Groups | Search | Server Info | Keyboard shortcuts | Login | Register [http] [https] [nntp] [nntps]


Groups > comp.lang.python > #111731 > unrolled thread

learning python. learning defining functions . need help

Started bysigmaphine1914@gmail.com
First post2016-07-21 19:27 -0700
Last post2016-07-23 11:39 -0400
Articles 11 — 8 participants

Back to article view | Back to comp.lang.python


Contents

  learning python. learning defining functions . need help sigmaphine1914@gmail.com - 2016-07-21 19:27 -0700
    Re: learning python. learning defining functions . need help Dennis Lee Bieber <wlfraed@ix.netcom.com> - 2016-07-22 09:13 -0400
    Re: learning python. learning defining functions . need help Chris Angelico <rosuav@gmail.com> - 2016-07-22 23:24 +1000
    Re: learning python. learning defining functions . need help justin walters <walters.justin01@gmail.com> - 2016-07-22 08:21 -0700
      Re: learning python. learning defining functions . need help Steven D'Aprano <steve@pearwood.info> - 2016-07-23 11:44 +1000
    Re: learning python. learning defining functions . need help Random832 <random832@fastmail.com> - 2016-07-22 11:35 -0400
    Re: learning python. learning defining functions . need help Chris Angelico <rosuav@gmail.com> - 2016-07-23 01:35 +1000
    Re: learning python. learning defining functions . need help "D'Arcy J.M. Cain" <darcy@Vex.Net> - 2016-07-22 11:41 -0400
    Re: learning python. learning defining functions . need help MRAB <python@mrabarnett.plus.com> - 2016-07-22 19:36 +0100
    Re: learning python. learning defining functions . need help Dennis Lee Bieber <wlfraed@ix.netcom.com> - 2016-07-22 20:04 -0400
    Re: learning python. learning defining functions . need help Dennis Lee Bieber <wlfraed@ix.netcom.com> - 2016-07-23 11:39 -0400

#111731 — learning python. learning defining functions . need help

Fromsigmaphine1914@gmail.com
Date2016-07-21 19:27 -0700
Subjectlearning python. learning defining functions . need help
Message-ID<432aeb03-ea14-4ece-8e5b-a7521cf12b84@googlegroups.com>
having a little trouble with defining functions. i have a doc called ch5.py and when i was trying the following i had issues 

"
Try It Out: Defining a Function
Try saving the following in your file for Chapter 5, ch5.py.def in_fridge():


       try:
           count = fridge[wanted_food]
       except KeyError:
           count = 0
       return count
How It Works

When you invoke ch5.py (press F5 while in Code Editor) with just the in_fridge function defined, you won't see any output.
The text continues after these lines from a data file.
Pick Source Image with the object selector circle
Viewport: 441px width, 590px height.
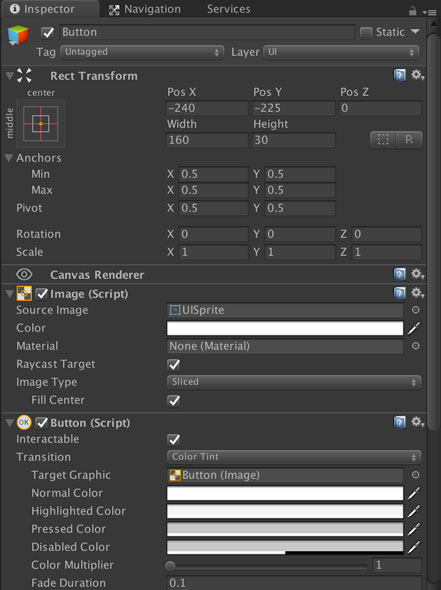pos(415,310)
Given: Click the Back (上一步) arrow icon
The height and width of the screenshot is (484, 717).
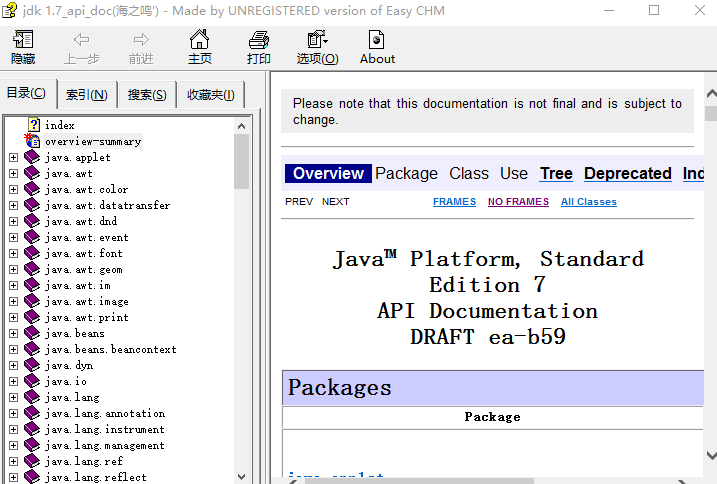Looking at the screenshot, I should tap(82, 41).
However, the function will be defined, and it can be invoked from the interactive Python session that you've created.

To take advantage of the in_fridge function, though, you have to ensure that there is a dictionary called fridge with food names in it. In addition, you have to have a string in the name wanted_food. This string is how you can ask, using in_fridge, whether that food is available. Therefore, from the interactive session, you can do this to use the function:


   >>> fridge = {'apples':10, 'oranges':3, 'milk':2}
   >>> wanted_food = 'apples'
   >>> in_fridge()
   10
   >>> wanted_food = 'oranges'
   >>> in_fridge()
   3
   >>> wanted_food = 'milk'
   >>> in_fridge()
   2"

---this is what I have and tried to run--
def in_fridge():

    fridge = {'apples':10, 'oranges':3, 'milk':2}
wanted_food = 'apples'
in_fridge()


where am i going wrong

[toc] | [next] | [standalone]


#111748

FromDennis Lee Bieber <wlfraed@ix.netcom.com>
Date2016-07-22 09:13 -0400
Message-ID<mailman.47.1469193216.22221.python-list@python.org>
In reply to#111731
On Thu, 21 Jul 2016 19:27:38 -0700 (PDT), sigmaphine1914@gmail.com
declaimed the following:

>
>"
>Try It Out: Defining a Function
>Try saving the following in your file for Chapter 5, ch5.py.def in_fridge():

	^^^^^^^^^^^^^^^^^^^^^^^^^^^^^^^^^^^^^^^^^^^^^^^^^^^
>
>
>       try:
>           count = fridge[wanted_food]
>       except KeyError:
>           count = 0
>       return count

	<snip>

>---this is what I have and tried to run--
>def in_fridge():
>
>    fridge = {'apples':10, 'oranges':3, 'milk':2}
>wanted_food = 'apples'
>in_fridge()
>
>
>where am i going wrong

	Off-hand -- you didn't follow the instructions.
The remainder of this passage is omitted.